#### EXERCISE INSTRUCTIONS:
Starting at the line that contains "Task: Click the Извлечь", write out every line through the last one in the records below, word for word. Leave out any pictures.

#### PROVIDED DATA:
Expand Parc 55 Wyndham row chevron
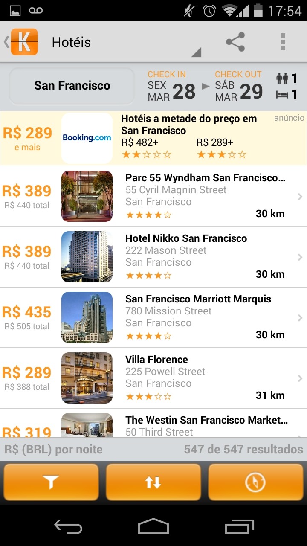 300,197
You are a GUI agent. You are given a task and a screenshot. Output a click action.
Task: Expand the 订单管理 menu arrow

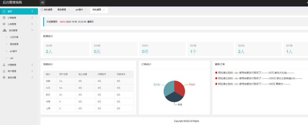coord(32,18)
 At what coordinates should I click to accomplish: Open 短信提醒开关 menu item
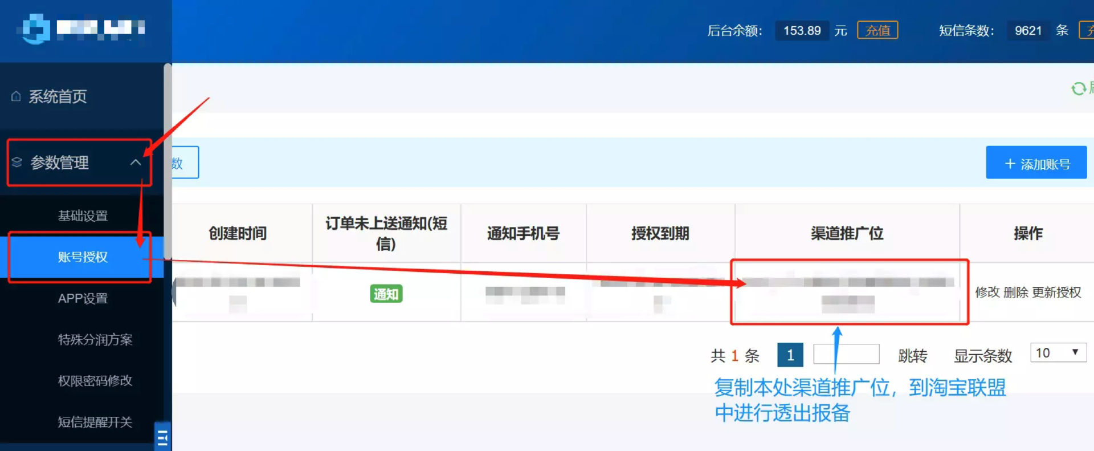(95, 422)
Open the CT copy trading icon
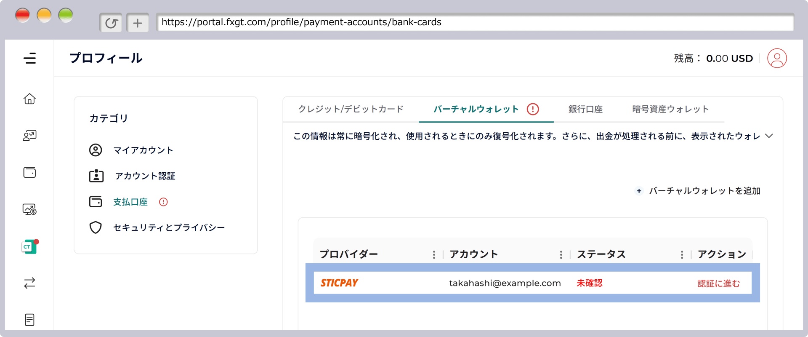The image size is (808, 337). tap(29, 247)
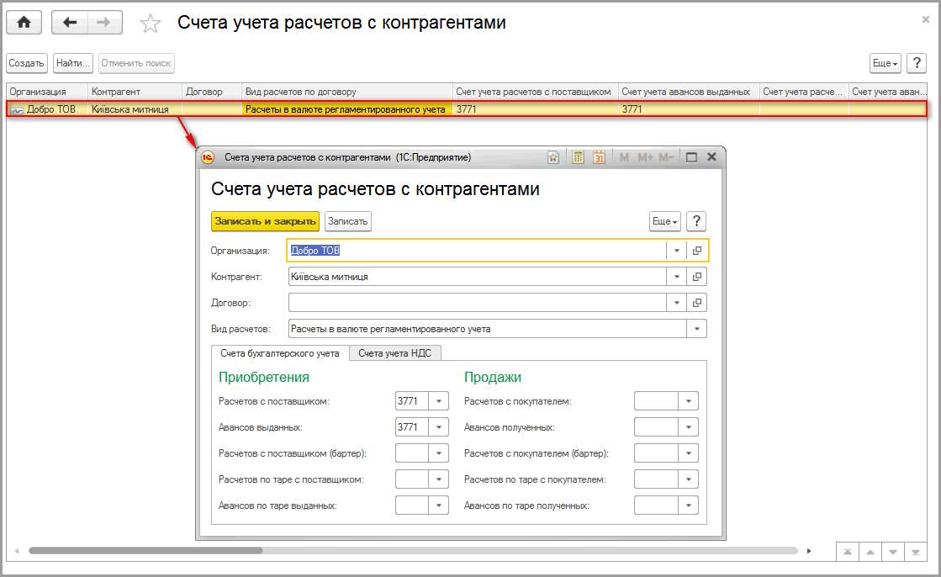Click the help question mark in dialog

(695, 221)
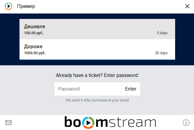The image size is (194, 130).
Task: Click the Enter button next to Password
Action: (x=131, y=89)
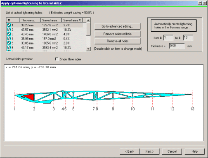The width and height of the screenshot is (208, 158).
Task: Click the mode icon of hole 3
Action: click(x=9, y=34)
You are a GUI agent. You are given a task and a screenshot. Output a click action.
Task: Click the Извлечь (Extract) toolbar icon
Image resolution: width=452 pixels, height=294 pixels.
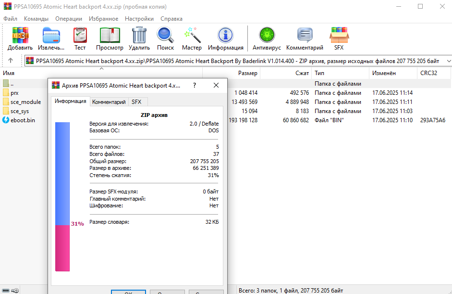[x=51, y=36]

#### RESPONSE AREA:
Task: Click the Извлечь (Extract) toolbar icon
Image resolution: width=452 pixels, height=294 pixels.
[x=51, y=36]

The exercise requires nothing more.